● **Text under study**
Start of Block
Funnily enough, the more grandiose use-cases of LMs actually were envisioned all the way back at the beginning! In fact, there's an incredible science fiction story you've never heard of which takes language models, quite literally, as the route to a Singularity, from 1943. You really have to read it to believe it: "Fifty Million Monkeys", Jones 1943 https://gwern.net/doc/fiction/science-fiction/1943-jones.pdf

> I don't know why CYC went that way.

If you read the whole OP, which I acknowledge is quite a time investment, I think Yuxi makes a good case for why Lenat culturally aimed for the 'boil the ocean' approach and how they refused to do more incremental small easily-benchmarked applications as distractions and encouraging deeply flawed paradigms and how they could maintain it for so long. (Which shouldn't be too much of a surprise. Look how much traction DL critics on HN get, even now.)

mcphage 9 days ago

> Quite a lot. Look back at the size of the teams working on language models at IBM, Microsoft, Google, etc, and think about all the decades of language model research going back to Shannon and quantifying the entropy of English.
End of Block
● **Action item A**
In the thread about language models and CYC, what is the title of the 1943 science fiction story that treats language models as a route to a Singularity?
● **Action item B**
Carry on the thread about language models and CYC from its last line.

● **Recorded data**
Start of Block
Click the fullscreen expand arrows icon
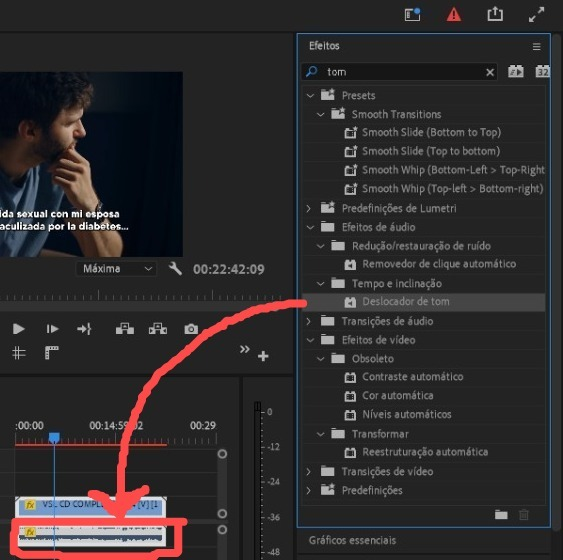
End of Block
Start of Block
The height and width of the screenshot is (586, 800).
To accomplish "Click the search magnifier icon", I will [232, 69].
End of Block
● **Your response A**
"Fifty Million Monkeys"

● **Your response B**
I wonder at what point the money spent on LLMs matched the $200 million that was ultimately spent on CYC.

> Funnily enough, the more grandiose use-cases of LMs actually were envisioned all the way back at the beginning!

Oh, I know—but those grandiose use cases still have yet to materialize, despite the time and money spent. But the smaller scale use cases have borne fruit.

> there's an incredible science fiction story you've never heard of which takes language models, quite literally, as the route to a Singularity, from 1943. You really have to read it to believe it: "Fifty Million Monkeys", Jones 1943

Thanks, I'll read that.

> If you read the whole OP, which I acknowledge is quite a time investment, I think Yuxi makes a good case for why Lenat culturally aimed for the 'boil the ocean' approach and how they refused to do more incremental small easily-benchmarked applications as distractions and encouraging deeply flawed paradigms and how they could maintain it for so long.

I read it for a chunk, but yeah, not the whole way.

zozbot234 10 days ago

> That seems like pretty small potatoes compared to how much has been spent on LLMs these days.

It seems to be a pretty high cost, at more than $6 per assertion. Wikidata - the closest thing we have to a "backbone for the Semantic Web" right now - contains around 1.6G bare assertions describing 115M real-world entities, and that's a purely volunteer project.

og_kalu 9 days ago

Global funding would never have been capped at $200M for LMs because they were obviously useful from the get go and only got more useful with more investment.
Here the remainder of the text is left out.